Recorded information:
* START *

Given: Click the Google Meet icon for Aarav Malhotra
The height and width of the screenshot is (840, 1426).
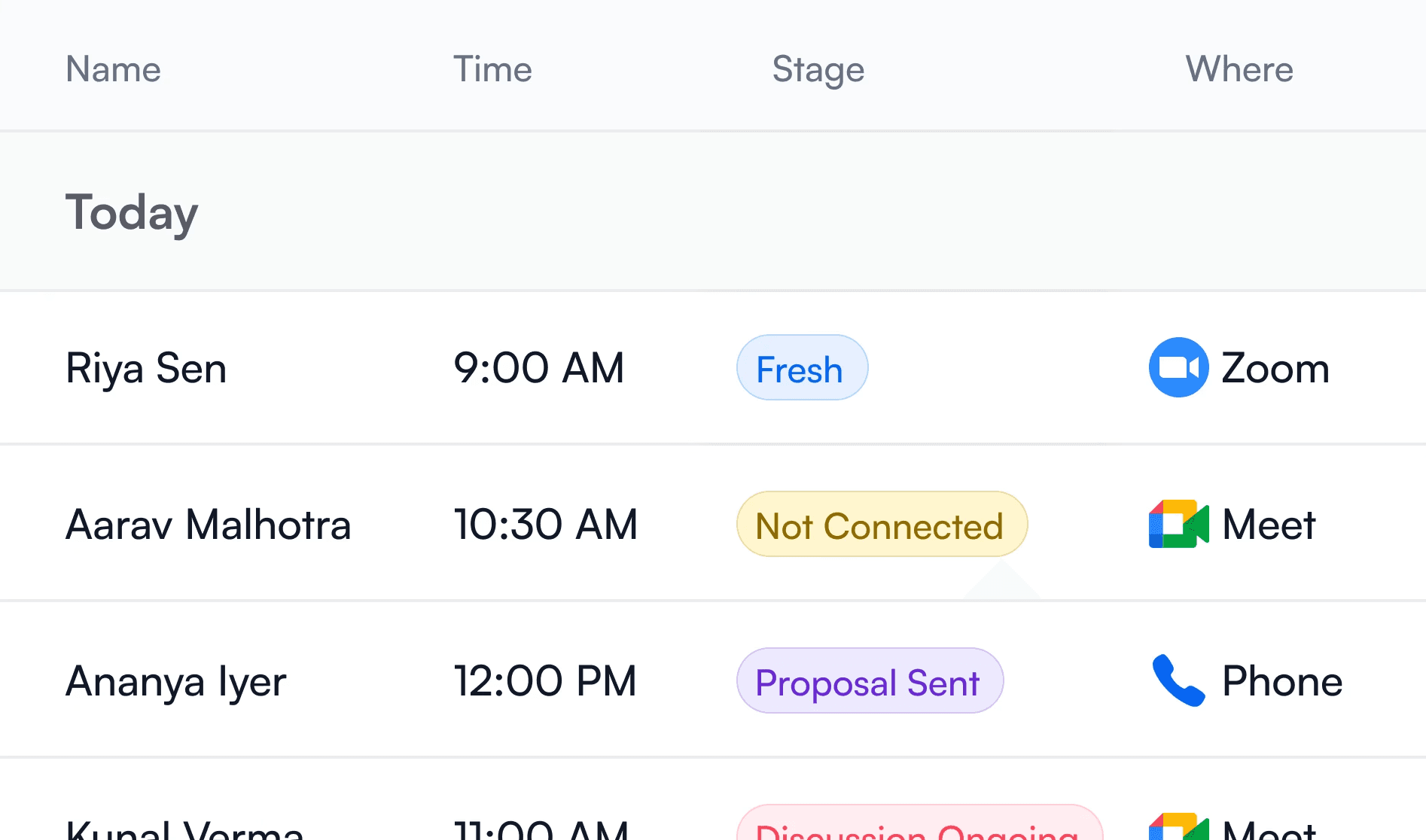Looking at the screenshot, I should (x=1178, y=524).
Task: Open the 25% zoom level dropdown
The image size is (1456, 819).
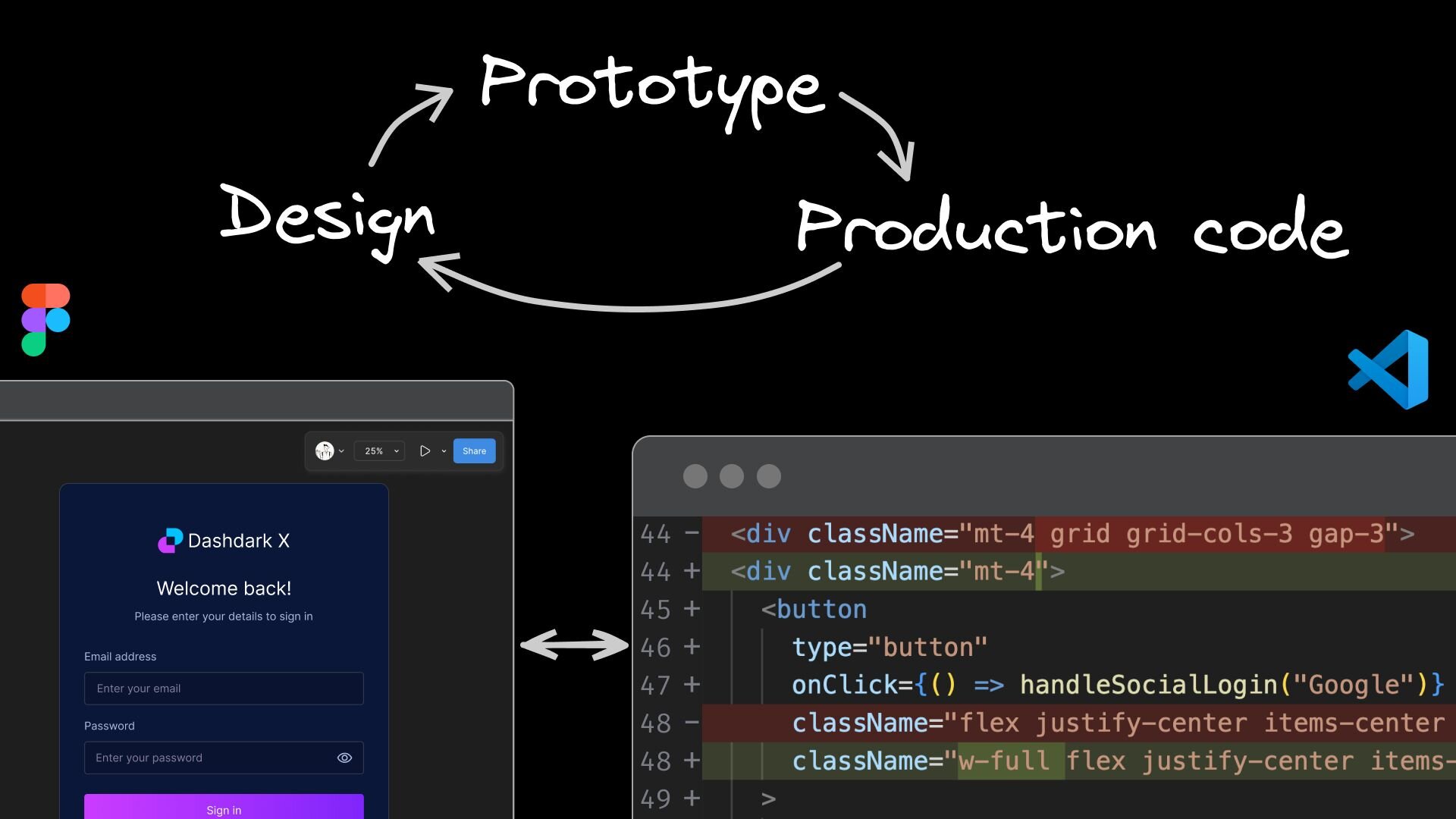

* END *
* START *

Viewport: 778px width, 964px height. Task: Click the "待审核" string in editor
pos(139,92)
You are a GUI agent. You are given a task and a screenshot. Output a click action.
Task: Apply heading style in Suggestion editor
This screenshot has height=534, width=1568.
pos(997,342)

* END *
* START *

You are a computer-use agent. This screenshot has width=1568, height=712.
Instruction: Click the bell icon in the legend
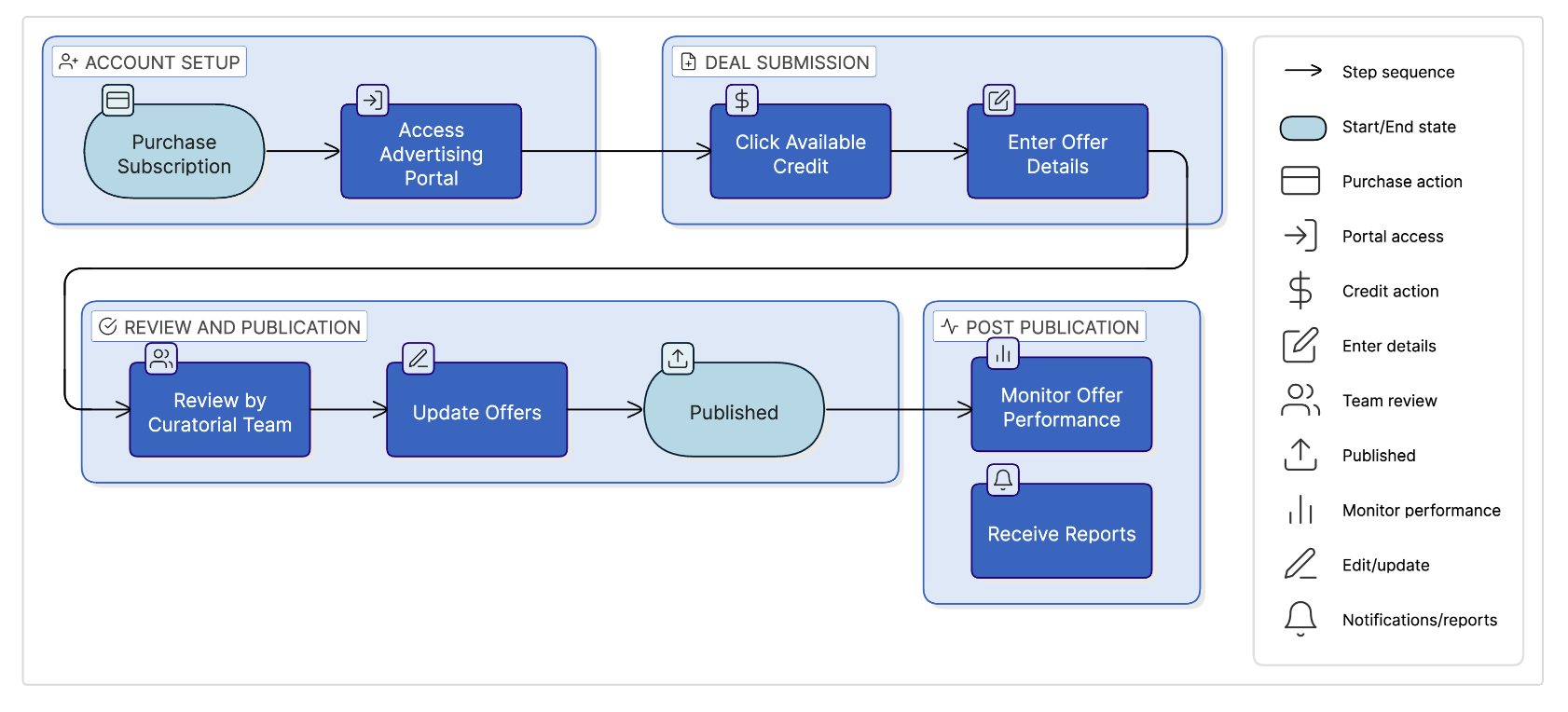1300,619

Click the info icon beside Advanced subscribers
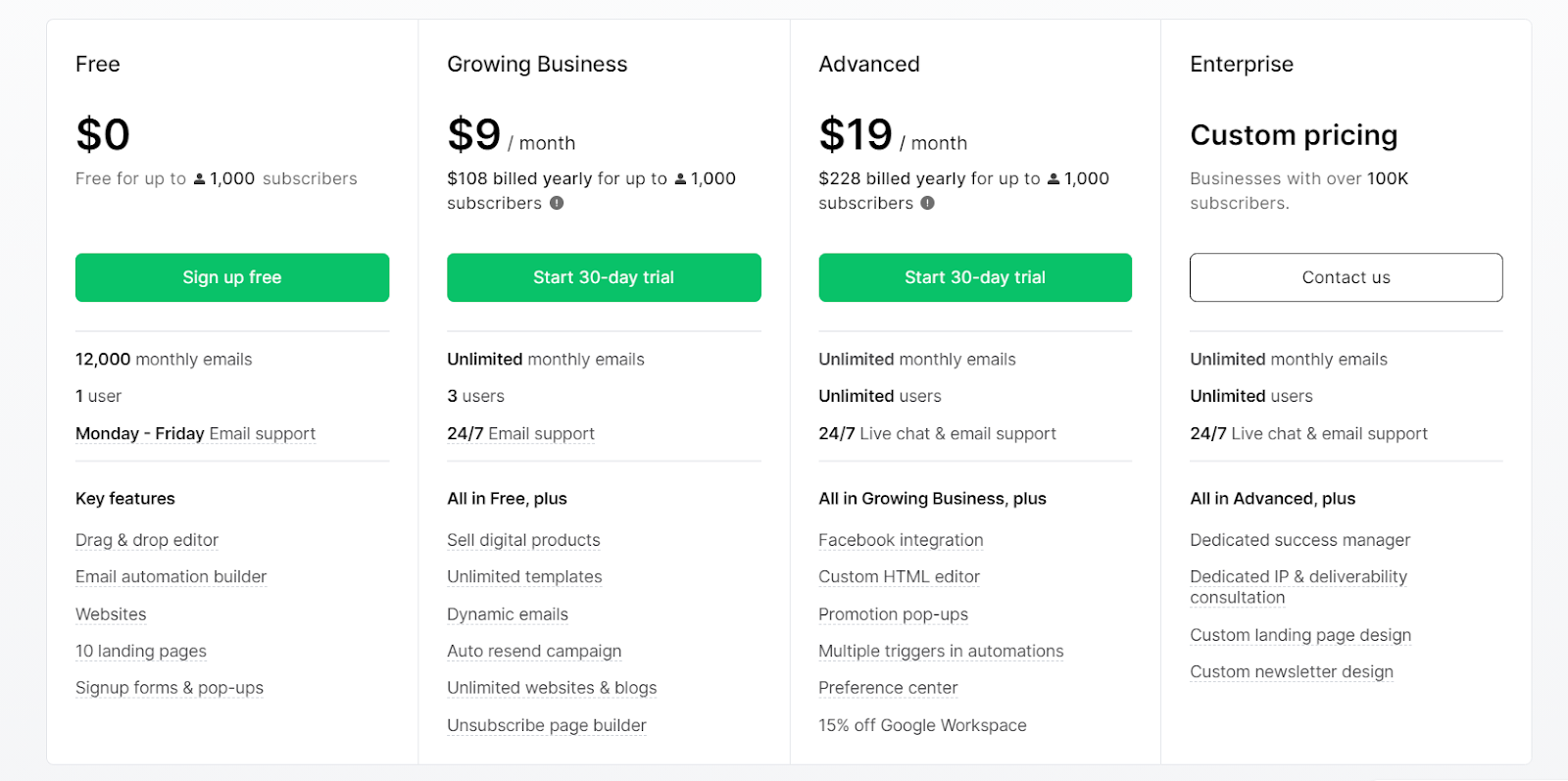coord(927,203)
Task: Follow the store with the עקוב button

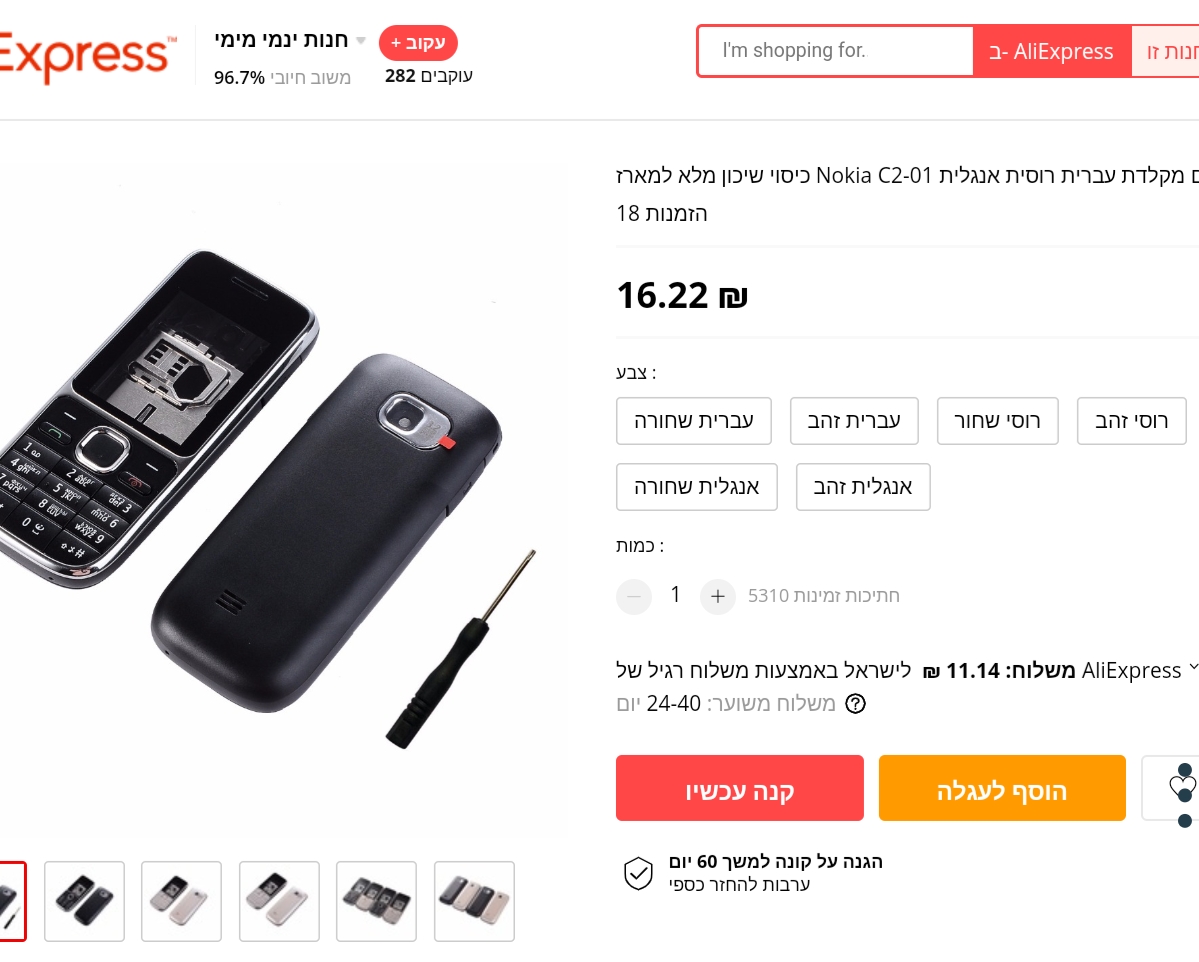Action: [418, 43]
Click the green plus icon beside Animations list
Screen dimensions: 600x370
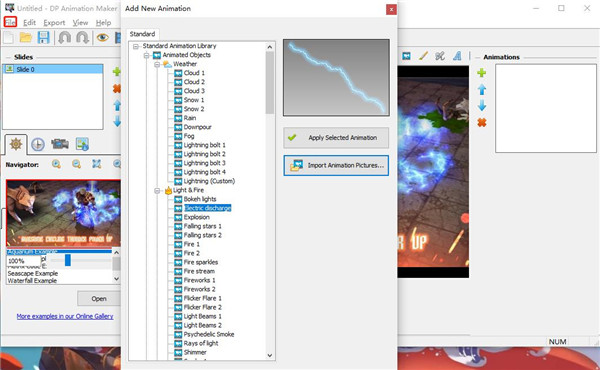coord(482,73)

* END *

Exercise requirements: In the listing, rewrite the part that opens with the line containing "Given: Click the" and closes with the line containing "The image size is (1456, 819).", replacing "dropdown" with "menu" and changing nothing else. Leave the pictures out.

Task response:
Given: Click the Google Meet icon for Aarav Malhotra
The height and width of the screenshot is (840, 1426).
Looking at the screenshot, I should (x=1178, y=524).
Task: Open the 25% zoom level menu
The image size is (1456, 819).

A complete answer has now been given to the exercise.